**What to produce:** Rewrite the listing below, changing "Find the location of" to "Determine the position of" throughout and leaving everything else unchanged.

**Source material:**
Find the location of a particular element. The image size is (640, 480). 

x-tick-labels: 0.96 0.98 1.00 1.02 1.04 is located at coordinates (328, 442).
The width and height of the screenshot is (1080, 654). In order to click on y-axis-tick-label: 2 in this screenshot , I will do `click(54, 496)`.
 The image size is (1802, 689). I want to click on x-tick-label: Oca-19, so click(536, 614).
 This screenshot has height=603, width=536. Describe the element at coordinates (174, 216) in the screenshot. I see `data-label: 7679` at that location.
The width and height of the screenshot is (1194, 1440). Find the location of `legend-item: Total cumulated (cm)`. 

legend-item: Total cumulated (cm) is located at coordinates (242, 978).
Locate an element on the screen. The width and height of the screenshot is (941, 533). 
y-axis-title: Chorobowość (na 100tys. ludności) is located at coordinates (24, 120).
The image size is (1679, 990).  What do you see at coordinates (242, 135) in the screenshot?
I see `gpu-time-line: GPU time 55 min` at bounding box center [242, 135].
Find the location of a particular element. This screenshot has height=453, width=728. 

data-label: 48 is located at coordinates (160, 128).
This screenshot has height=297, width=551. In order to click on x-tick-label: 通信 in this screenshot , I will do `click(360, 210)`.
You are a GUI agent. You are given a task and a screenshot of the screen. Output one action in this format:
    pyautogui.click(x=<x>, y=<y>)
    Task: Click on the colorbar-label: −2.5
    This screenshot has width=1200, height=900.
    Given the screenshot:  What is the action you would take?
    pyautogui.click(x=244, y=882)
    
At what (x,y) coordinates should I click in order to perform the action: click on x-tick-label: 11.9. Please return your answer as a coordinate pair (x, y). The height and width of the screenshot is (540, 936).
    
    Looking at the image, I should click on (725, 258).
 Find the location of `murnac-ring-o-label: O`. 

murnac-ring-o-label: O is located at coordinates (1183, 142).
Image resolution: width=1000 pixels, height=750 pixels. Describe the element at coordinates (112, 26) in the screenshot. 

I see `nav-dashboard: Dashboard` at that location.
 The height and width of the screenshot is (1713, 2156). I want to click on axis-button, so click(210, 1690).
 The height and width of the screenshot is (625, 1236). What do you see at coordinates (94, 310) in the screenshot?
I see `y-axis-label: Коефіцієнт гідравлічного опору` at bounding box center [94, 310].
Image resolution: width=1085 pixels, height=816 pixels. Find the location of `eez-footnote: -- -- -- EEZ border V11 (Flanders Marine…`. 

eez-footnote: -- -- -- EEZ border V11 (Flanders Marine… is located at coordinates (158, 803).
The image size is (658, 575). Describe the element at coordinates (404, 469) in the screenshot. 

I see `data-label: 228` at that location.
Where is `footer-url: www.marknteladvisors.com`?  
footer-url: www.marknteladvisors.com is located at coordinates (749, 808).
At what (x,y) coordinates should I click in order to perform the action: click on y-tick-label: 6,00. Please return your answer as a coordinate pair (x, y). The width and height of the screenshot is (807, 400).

**Answer:**
Determine the position of a particular element. The image size is (640, 480). 

x-tick-labels: 0.96 0.98 1.00 1.02 1.04 is located at coordinates (328, 442).
The width and height of the screenshot is (1080, 654). In order to click on y-axis-tick-label: 2 in this screenshot , I will do `click(54, 496)`.
 The image size is (1802, 689). I want to click on x-tick-label: Oca-19, so click(536, 614).
 This screenshot has height=603, width=536. Describe the element at coordinates (174, 216) in the screenshot. I see `data-label: 7679` at that location.
The width and height of the screenshot is (1194, 1440). Determine the position of `legend-item: Total cumulated (cm)`. 

legend-item: Total cumulated (cm) is located at coordinates (242, 978).
Locate an element on the screen. The width and height of the screenshot is (941, 533). 
y-axis-title: Chorobowość (na 100tys. ludności) is located at coordinates (24, 120).
The image size is (1679, 990).  What do you see at coordinates (242, 135) in the screenshot?
I see `gpu-time-line: GPU time 55 min` at bounding box center [242, 135].
Determine the position of a particular element. This screenshot has height=453, width=728. 

data-label: 48 is located at coordinates (160, 128).
This screenshot has height=297, width=551. In order to click on x-tick-label: 通信 in this screenshot , I will do `click(360, 210)`.
You are a GUI agent. You are given a task and a screenshot of the screen. Output one action in this format:
    pyautogui.click(x=<x>, y=<y>)
    Task: Click on the colorbar-label: −2.5
    This screenshot has width=1200, height=900.
    Given the screenshot:  What is the action you would take?
    pyautogui.click(x=244, y=882)
    
At what (x,y) coordinates should I click in order to perform the action: click on x-tick-label: 11.9. Please return your answer as a coordinate pair (x, y). The height and width of the screenshot is (540, 936).
    
    Looking at the image, I should click on (725, 258).
 Determine the position of `murnac-ring-o-label: O`. 

murnac-ring-o-label: O is located at coordinates (1183, 142).
Image resolution: width=1000 pixels, height=750 pixels. Describe the element at coordinates (112, 26) in the screenshot. 

I see `nav-dashboard: Dashboard` at that location.
 The height and width of the screenshot is (1713, 2156). I want to click on axis-button, so click(210, 1690).
 The height and width of the screenshot is (625, 1236). What do you see at coordinates (94, 310) in the screenshot?
I see `y-axis-label: Коефіцієнт гідравлічного опору` at bounding box center [94, 310].
Image resolution: width=1085 pixels, height=816 pixels. Determine the position of `eez-footnote: -- -- -- EEZ border V11 (Flanders Marine…`. 

eez-footnote: -- -- -- EEZ border V11 (Flanders Marine… is located at coordinates (158, 803).
The image size is (658, 575). Describe the element at coordinates (404, 469) in the screenshot. 

I see `data-label: 228` at that location.
Where is `footer-url: www.marknteladvisors.com`?  
footer-url: www.marknteladvisors.com is located at coordinates (749, 808).
At what (x,y) coordinates should I click in order to perform the action: click on y-tick-label: 6,00. Please return your answer as a coordinate pair (x, y). The width and height of the screenshot is (807, 400).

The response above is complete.